*Fragmento seleccionado*:
# # # # #

Dejaron de ser niños para convertirse en padres, aquellos que un día retozaban alegres en aquel patio que ya sólo existe en mi memoria. Un patio encalado una y otra vez, con sus cintos recortados primorosamente por ellas, por las mujeres de la familia; una parra que lo cubría por completo procurándonos una generosa sombra en el verano, y cuyas enormes hojas tapizaban el suelo en otoño; una higuera recostada junto a la tapia a la que subíamos intrépidos, sin ningún temor ni precaución; un pozo, resguardado por una vieja puerta de madera y cercado por un oxidado cerrojo para evitar que escapara la temida “tentación”. 

Cuántos recuerdos conservo de aquella casa, cuántas imágenes incrustadas en la memoria... Sabores irrepetibles como aquellas rebanadas de pan, vino y azúcar; olores mágicos como aquel aroma de alcanfor que inundaba las estancias cuando se abría alguno de aquellos antiguos baúles, aquellos misteriosos arcones que aguardaban impasibles el paso del tiempo y atesoraban las imborrables huellas de épocas pasadas... o como el tacto frío de aquellos sofás de escay en los que recuerdo sentados siempre a mis abuelos, como hieráticas estatuas enfrentadas, flanqueando ambos la pequeña estufa de leña que calentaba la salita.

# # # # #

*Datos*:
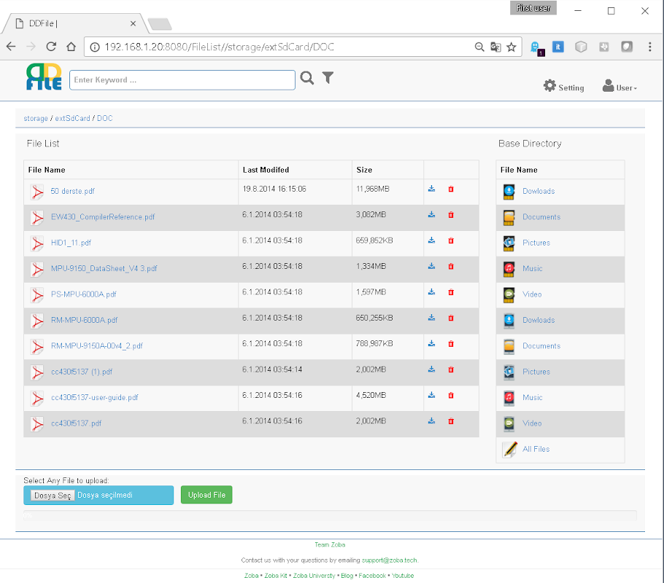Open the Chrome three-dot menu
The height and width of the screenshot is (583, 664).
tap(649, 47)
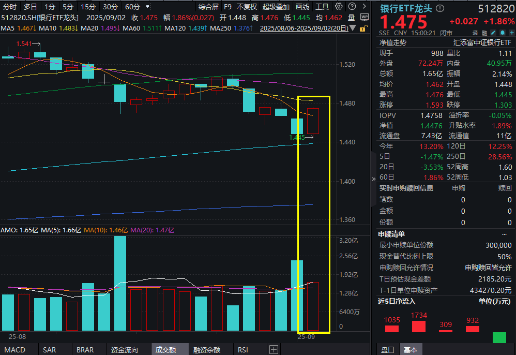Click the exclamation info icon beside 银行ETF龙头

[x=439, y=8]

# # # # #

*Ejercicios*:
#1 Traduce al inglés esta oración del fragmento: «Dejaron de ser niños para convertirse en padres, aquellos que un día retozaban alegres en aquel patio que ya sólo existe en mi memoria.»
#2 Contesta según el fragmento:
(a) ¿Qué árbol estaba recostado junto a la tapia del patio?
(b) ¿De qué material eran los sofás en los que se sentaban los abuelos?
(c) ¿Qué calentaba la salita?
#3 Por favor, reproduce sin cambios la parte del fragmento que comienza en las palabras "Cuántos recuerdos conservo" y termina después de "calentaba la salita.".
Para resolver, apóyate únicamente en el fragmento.

*Resultados esperados*:
#1 They stopped being children to become parents, those who once romped cheerfully in that courtyard that now exists only in my memory.

#2
(a) Una higuera.
(b) De escay.
(c) La pequeña estufa de leña.

#3
Cuántos recuerdos conservo de aquella casa, cuántas imágenes incrustadas en la memoria... Sabores irrepetibles como aquellas rebanadas de pan, vino y azúcar; olores mágicos como aquel aroma de alcanfor que inundaba las estancias cuando se abría alguno de aquellos antiguos baúles, aquellos misteriosos arcones que aguardaban impasibles el paso del tiempo y atesoraban las imborrables huellas de épocas pasadas... o como el tacto frío de aquellos sofás de escay en los que recuerdo sentados siempre a mis abuelos, como hieráticas estatuas enfrentadas, flanqueando ambos la pequeña estufa de leña que calentaba la salita.